Wander off the tourist track in Brighton and you'll find the Booth Museum of Natural History, a mile up Dyke Road. Step inside and meet in-your-face Victoriana. Lining the walls are more than 300 display cases, each with a stuffed bird or two propped up against a "naturalistic" backdrop. It speaks of a time when natural history was all about collecting dead specimens, and then re-creating wildness by ingenious artifice.

Yet, behind the scenes, the Booth Museum is the epitome of modernity, a regional nerve-centre in the national biodiversity network. Its aim is to measure and monitor the health of our nation's ecosystems. At 125 years old, the Booth finds itself today at the cutting edge of contemporary concerns.

It all goes to show that "we are witnessing nothing less than the rediscovery of natural history", and not before time, too. So says Peter Marren, field botanist, conservationist and author. Mr Marren combines the enthusiasm and expertise of a Victorian naturalist with a modern sense of scepticism. In his latest book - Britain's Rare Flowers - Mr Marren gives us a deliciously unconventional account of the 20th-century conservation movement.

A turning-point for modern natural history was the Rio Convention, which put "biodiversity" into the headlines in 1992. Suddenly, the British government was prepared to pay people to venture out into the beleaguered countryside and find out what still survived there.
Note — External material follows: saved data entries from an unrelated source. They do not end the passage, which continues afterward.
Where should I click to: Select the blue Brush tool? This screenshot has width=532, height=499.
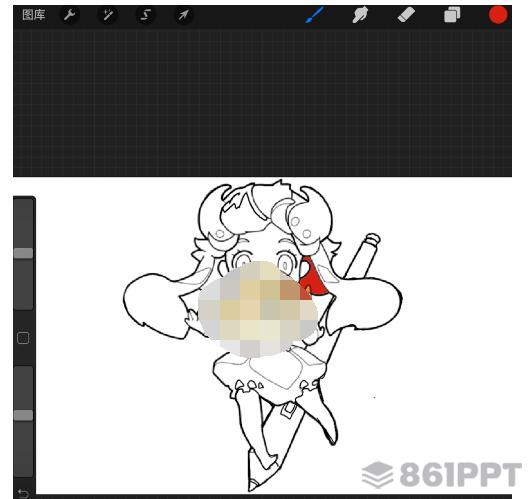coord(315,15)
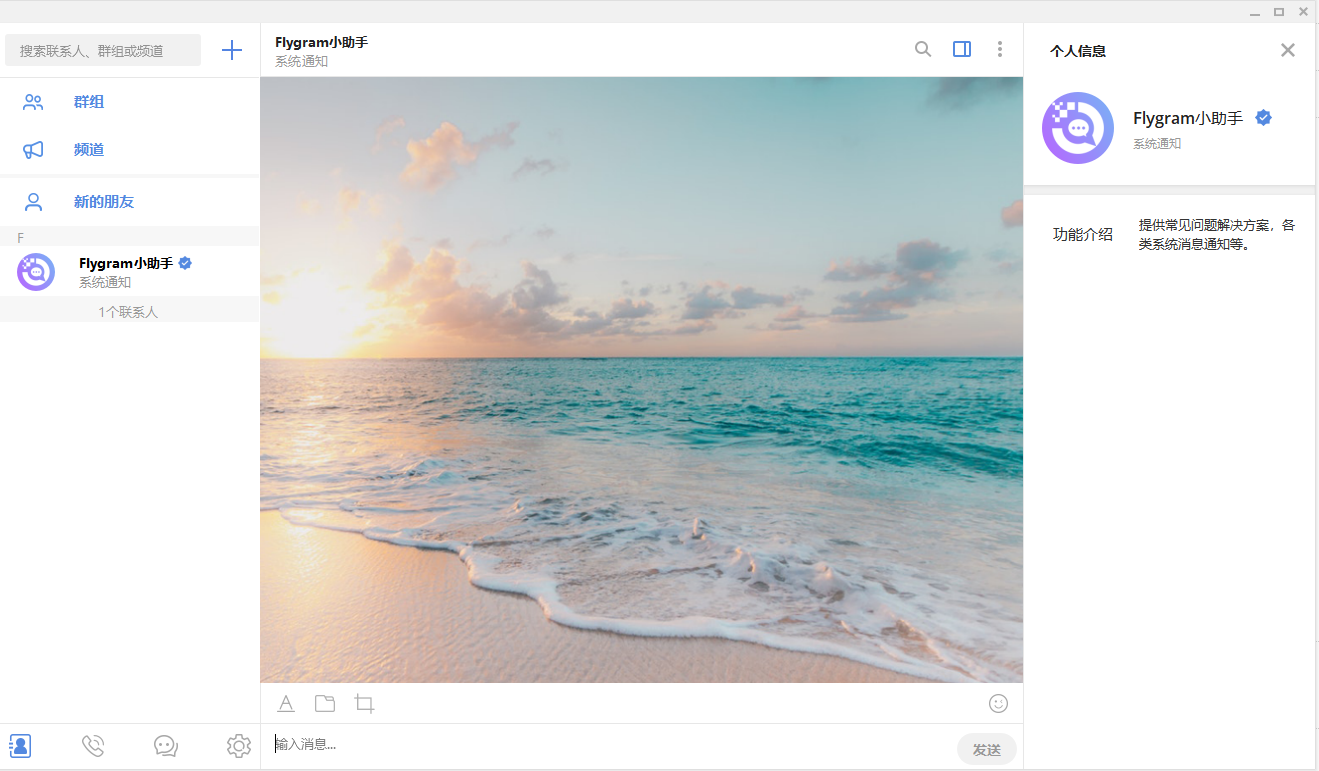The height and width of the screenshot is (771, 1319).
Task: Close the 个人信息 panel
Action: click(x=1288, y=50)
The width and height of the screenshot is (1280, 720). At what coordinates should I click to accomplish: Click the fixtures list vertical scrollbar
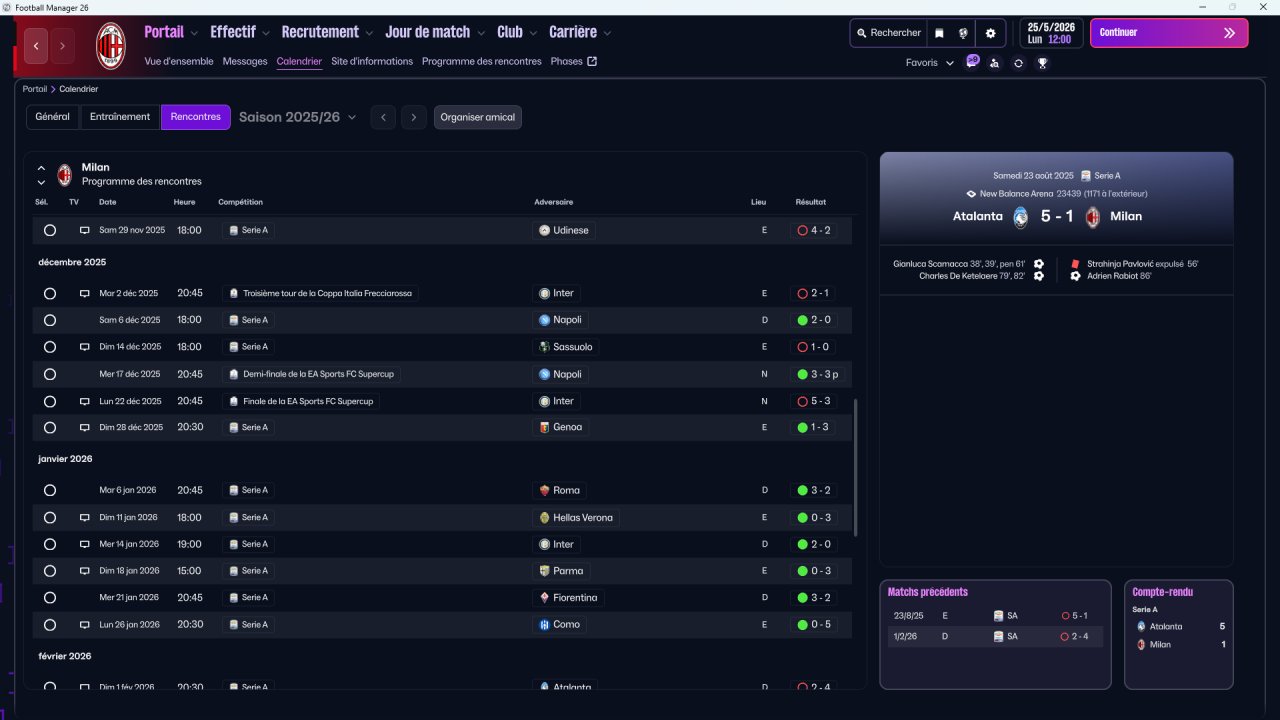(x=855, y=468)
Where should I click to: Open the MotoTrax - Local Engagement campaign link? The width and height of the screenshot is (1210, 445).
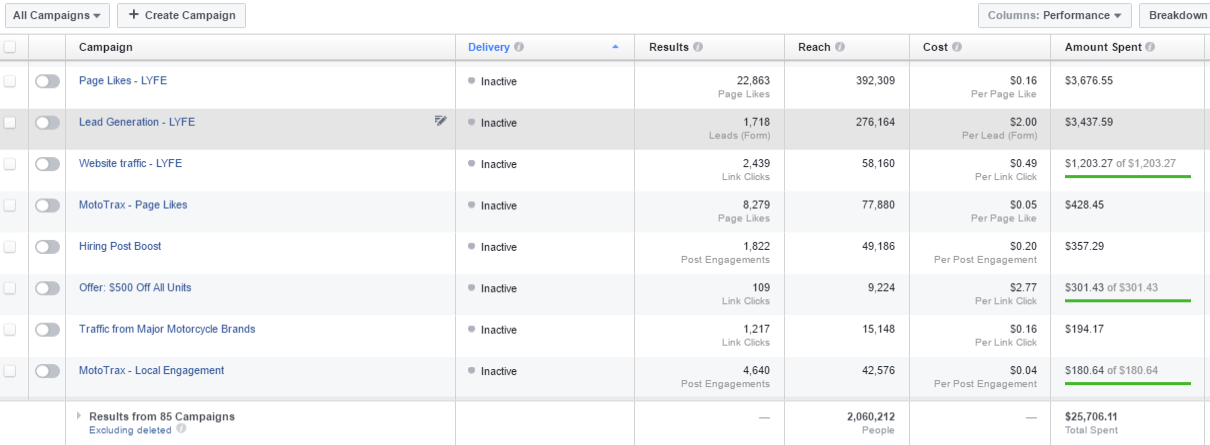pyautogui.click(x=151, y=370)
Even better, there was money to investigate the needs of particular species, and come up with schemes to further their fortunes - known in the trade as Biodiversity Action Plans.

Before this flurry of fieldwork, we knew a lot about where a particular species of plant grew, says Mr Marren, but relatively little about why and how it grew there. "Quite often we completely misunderstood the situation and provided the hapless species with the last thing it wanted, such as the cattle we helpfully removed from the strapwort." Until 1968 strapwort grew in the footprints of cattle that came down to the lake at Slapton Ley in Devon - its sole remaining British site. Then well-meaning conservationists decided to remove the cattle, which were deemed "unnatural". It was not long before strapwort's muddy habitat was replaced by tall sedges and reeds. The poor plant came "within a whisker of national extinction", says Mr Marren, and was saved only by a timely change in conservation policy. Ecologists began to consider individual species, typically overlooked in broad-brush "habitat management" schemes.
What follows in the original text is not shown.